There are increasing calls from across the health sector for gambling to be approached as a public health issue. Problem gambling is a complex problem, therefore traditional approaches that focus on supporting individuals with single interventions, such as addiction support, do not tend to work at the population level. In addition to investment in the range of public services that support those with problem gambling, Government urgently needs to put in place more robust regulations to protect people from harm.

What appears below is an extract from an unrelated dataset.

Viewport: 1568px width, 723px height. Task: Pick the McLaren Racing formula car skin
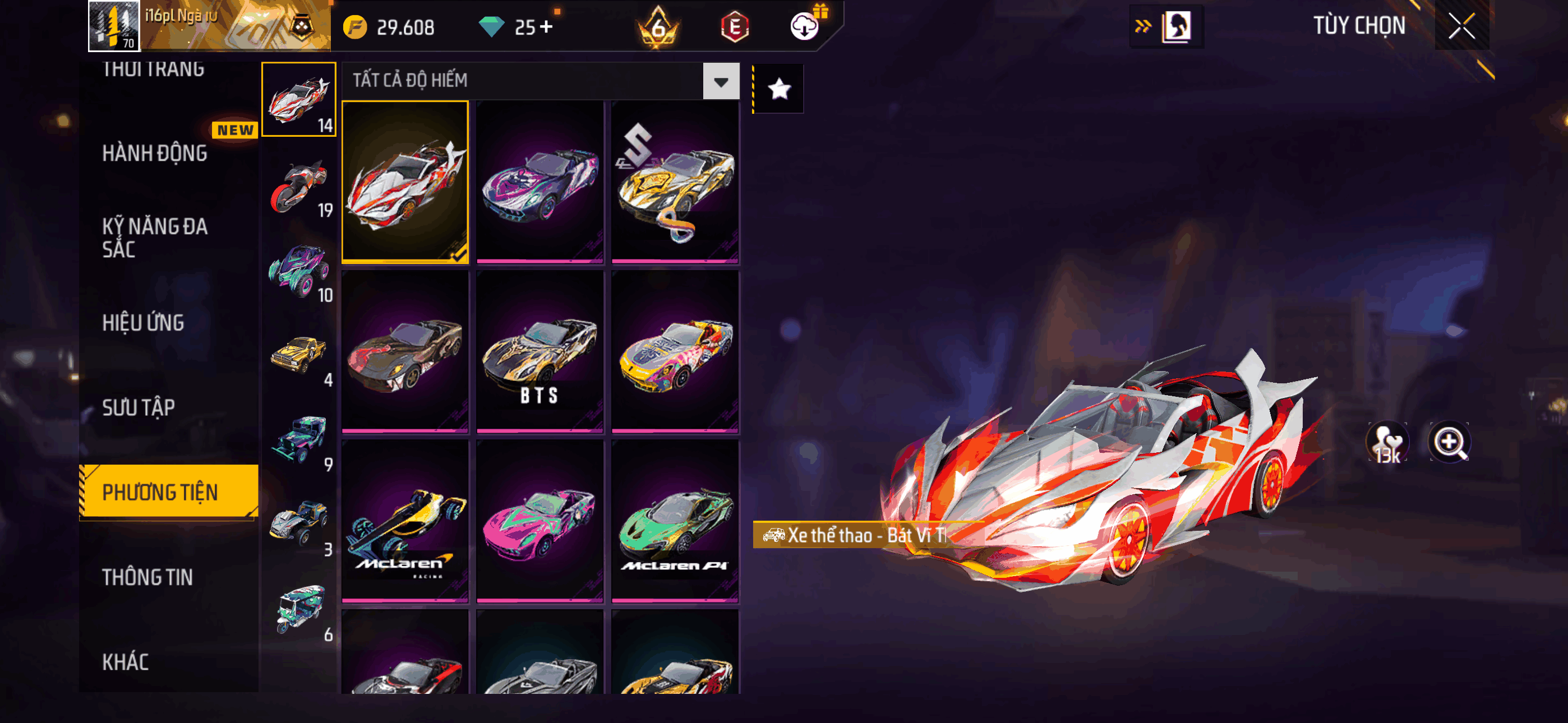click(x=405, y=522)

Although online gambling and gambling advertising is outside the scope of councils’ regulatory responsibilities, we are concerned the current system of online protections is failing to prevent gambling harm. Gamblers are able to spend very large sums of money, without any checks on their financial ability to pay, within short periods of time and without effective operator intervention. The White Paper must address this issue and set out more robust regulations on the gambling industry to ensure that gambling is offered in a safe and responsible way.

We are also calling for the Government to restrict the volume of gambling advertising, particularly where it can be seen by children – for example, during televised or live sport as well as for greater control on sponsorship. We hope that the Gambling Act Review will address this.

Industry support for gambling treatment

The LGA supports the cross-sector call to introduce a mandatory levy on gambling firms to help fund a significant expansion of treatment and support for those experiencing gambling related harm throughout the country. This would help to ensure long-term security and continuity in funding, and help enable services to offer more comprehensive support to all who need it.

The levy should be based on the ‘polluter pays’ principle, so those companies and sectors of the market causing the greatest harm pay the most. While the commitment from a small number of large operators to increase voluntary contributions to one per cent is welcome, this should be put on a statutory footing. This view is supported by other organisations, including GambleAware. We would welcome any move to introduce a mandatory levy in the Review.

Licensing fees and funding

A further area of concern for authorities is gambling licence fees. Nationally set licence fee caps have not been increased since 2007 and should be updated to reflect the increases in associated costs since then. We are calling for local flexibility to allow councils to set fees in line with the costs of administering a license, in line with taxi and private hire vehicle licenses and other areas of licensing. However, if the Department chooses to maintain a national rate or cap, then it is vital that the rate is at least increased in line with inflation since 2007.